In the past, he could earn $26 per day, which helped feed his family and pay part of the school tuition for his two brothers.
When asked what he plans to do with work opportunities dried up, he looks frustrated. "I don't know. This was the only way I could earn living and put food on the table for my brothers and mom. It may take some time to find another way," says Amer.
A friend nearby has a solution: "There is always a way to dig deeper. We dug 20 metres before - now let us dig 30 meters instead," says Mahmoud, who also asked that only his first name be used.
But 30 metres is risky work. Many coworkers have died inside tunnel collapses, and it sometimes takes days to find their bodies, the Palestinian men say.
The number of workers killed since January is seven, for a total of 236 victims since 2006, according to the Al Mezan Center for Human Rights.
Endangered and abused
Essam Hadded, national security advisor to President Morsi, recently told Egyptian reporters that the move to shut down the tunnels is in response to weapons smuggling, which "shakes the security in Sinai".
Last August, 16 Egyptian border guards were killed by fighters near the Gaza border, highlighting the lawlessness in the Sinai desert region adjoining Israel and Gaza.
Hamas, meanwhile, says it is concerned over Egypt's move to pump the tunnels full of stinky wastewater. "Tunnels are considered to be the artery of life for the population of Gaza," says Yousef Rezqa, political advisor to Prime Minister Ismail Haniyeh.
A tunnel worker from the Al Shaer family in Rafah - who also requested anonymity fearing retribution for speaking to the media - says the Egyptian military recently dumped sewage into his tunnel for the fourth time. He says he and his coworkers are tired of cleaning out the filth, and worry the toxic material threatens their health.
Worker abuse is also rampant, with tunnel owners underpaying and overworking the vulnerable labour force. The average excavator works 12 hours a day.
Advocate Hazem Hanyia, of the Independent Commission for Human Rights, conducted a study on the tunnels and found that working conditions do not meet minimum safety standards and violate Palestinian labour laws.
Amer says some tunnel owners create imaginary problems three or four hours into a shift in order to kick workers out and not pay them for a full day's work.

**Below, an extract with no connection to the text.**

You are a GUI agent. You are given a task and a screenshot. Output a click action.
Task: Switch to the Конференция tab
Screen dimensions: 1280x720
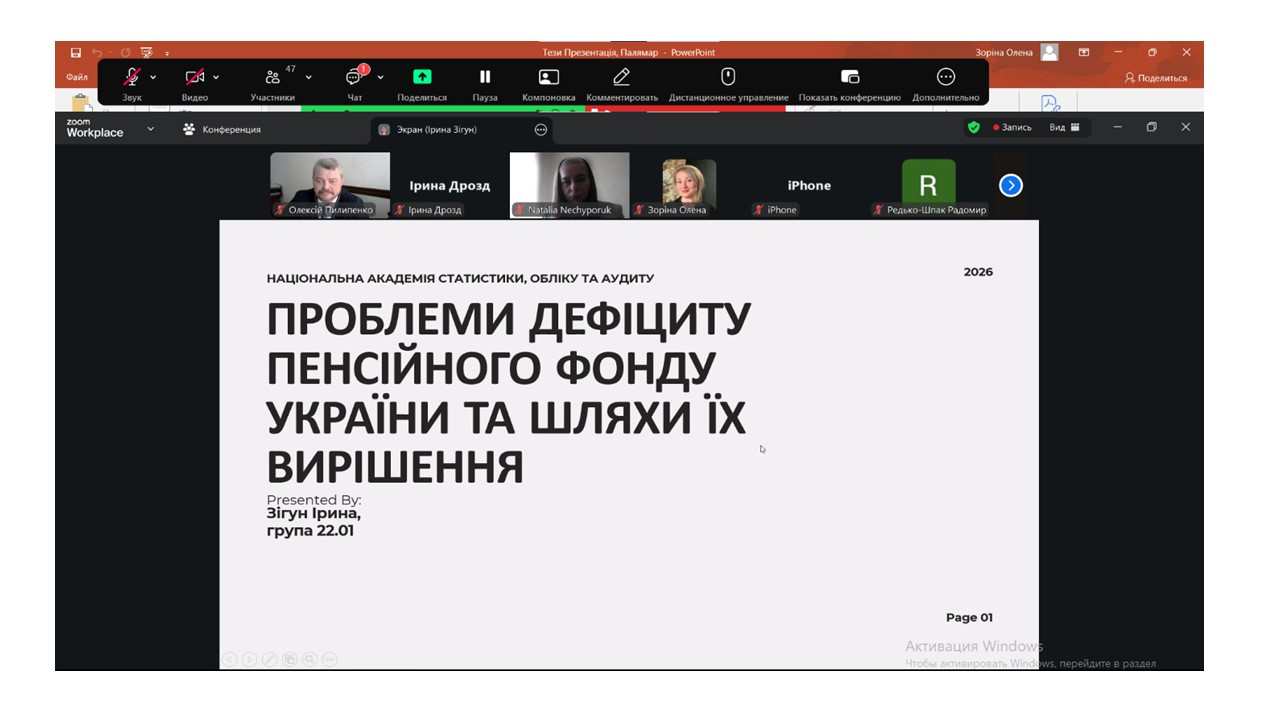pyautogui.click(x=222, y=129)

"We never knew there is something called labour rights in this work," says Amer. "It feels like an animal farm, and the tunnel owner comes and collects how much he needs, and he would not mind if we die."
Compensating death
It is an unwritten rule that if a single tunnel worker dies his family receives $5,000 in compensation, while a married labourer's family gets $10,000 as a one-time pay-off.
But this money often doesn't find its way to bereaved relatives. Bassam Khader disappeared while working underground in Rafah last month, after heavy rain and flooding collapsed a tunnel.
His difficult-to-identify body was recovered nine days later, but his family is still without compensation. Khader had a young wife and nine children.
Suddenly during an interview, a group of young men surface and hurry an injured worker on their shoulders out of the ground to a medical facility, their faces and clothing covered with mud.
An hour later, health officials at Abu Yousef Al Najjar hospital confirm 18-year-old Mohammed Khalil Irbaia was killed by electric shock, as sewage water flooded the tunnel where he was working.
When the news of Irbaia's death reaches coworkers at the tunnels they stand silent, remembering how he had been searching for a job just the previous morning.
During Egyptian President Hosni Mubarak's time, Amer recalls, soldiers fired tear-gas into the tunnels. Although some friends were killed by the gas, Amer says he fears the sewage water more.